I did make a simple repo that demonstrates this github issue, if you're interested:
https://github.com/masch712/modulith-event-demo/blob/27f324866f23ad131e1a2472137df3459e4707e9/src/test/java/com/athenahealth/collector/colsubs/modulitheventdemo/ModulithEventDemoApplicationTests.java#L164-L214

[odrotbohm]

We're currently investigating options to improve on the use case. I just wanted to describe how things work as they do right now and why that is.

I don't think I follow on the concurrency-safe aspect of JpaEventPublicationRepository. It's thread-safe as is, we expect event instances to be unique (at least in their serialized form) and them being consumed in the application instance they were produced in in the first place. For replays, that's a different story, as one would clearly need to select a single app instance to process those. Or use something like SchedLock to let the instances use a distributed lock.

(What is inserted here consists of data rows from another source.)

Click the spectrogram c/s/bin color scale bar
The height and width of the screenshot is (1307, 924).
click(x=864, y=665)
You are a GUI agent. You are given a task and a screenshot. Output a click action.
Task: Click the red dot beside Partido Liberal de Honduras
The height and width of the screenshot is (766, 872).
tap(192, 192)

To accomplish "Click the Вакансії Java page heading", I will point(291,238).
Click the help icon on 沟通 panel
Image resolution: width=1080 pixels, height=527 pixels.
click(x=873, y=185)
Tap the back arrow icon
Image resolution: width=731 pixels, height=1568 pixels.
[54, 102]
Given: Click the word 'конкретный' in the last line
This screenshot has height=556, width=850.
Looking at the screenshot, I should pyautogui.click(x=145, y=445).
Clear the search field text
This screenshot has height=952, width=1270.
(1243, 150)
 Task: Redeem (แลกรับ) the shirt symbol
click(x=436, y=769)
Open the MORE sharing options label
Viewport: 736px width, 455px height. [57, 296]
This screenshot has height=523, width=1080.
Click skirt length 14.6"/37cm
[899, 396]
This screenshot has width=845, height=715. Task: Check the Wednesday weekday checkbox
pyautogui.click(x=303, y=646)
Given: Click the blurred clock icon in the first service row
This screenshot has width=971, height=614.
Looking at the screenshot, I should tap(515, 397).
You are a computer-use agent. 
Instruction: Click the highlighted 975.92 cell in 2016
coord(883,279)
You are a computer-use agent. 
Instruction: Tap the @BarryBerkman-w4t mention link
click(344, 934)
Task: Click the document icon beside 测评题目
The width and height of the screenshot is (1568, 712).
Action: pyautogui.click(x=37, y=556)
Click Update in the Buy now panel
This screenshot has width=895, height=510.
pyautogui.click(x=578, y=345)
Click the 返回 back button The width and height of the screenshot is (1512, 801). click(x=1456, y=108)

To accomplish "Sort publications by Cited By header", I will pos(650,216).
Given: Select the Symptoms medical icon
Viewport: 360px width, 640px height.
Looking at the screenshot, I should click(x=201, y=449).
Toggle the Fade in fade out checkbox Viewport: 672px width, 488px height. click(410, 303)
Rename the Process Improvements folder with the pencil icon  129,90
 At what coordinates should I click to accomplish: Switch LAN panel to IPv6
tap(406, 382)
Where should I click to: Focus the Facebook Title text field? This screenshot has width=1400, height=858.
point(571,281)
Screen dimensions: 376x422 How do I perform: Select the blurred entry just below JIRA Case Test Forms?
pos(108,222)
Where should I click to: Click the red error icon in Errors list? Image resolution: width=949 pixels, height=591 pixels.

The test case looks rather convoluted and isn't as easy to follow. Are you aware of the Scenario API? It allows writing up interaction scenarios without having to manually deal with latches and other aspects of asynchronicity. In standard @SpringBootTests, support for it can be activated through @EnableScenarios.

[masch712]

I was not aware of the Scenario API, very cool! I'm not sure that could help with my particular test though, since I'm testing the Modulith internals here. Sorry for the complexity of that test, I realize it's not particularly readable. I'll try to explain what it's doing. The most important bullets are the last two.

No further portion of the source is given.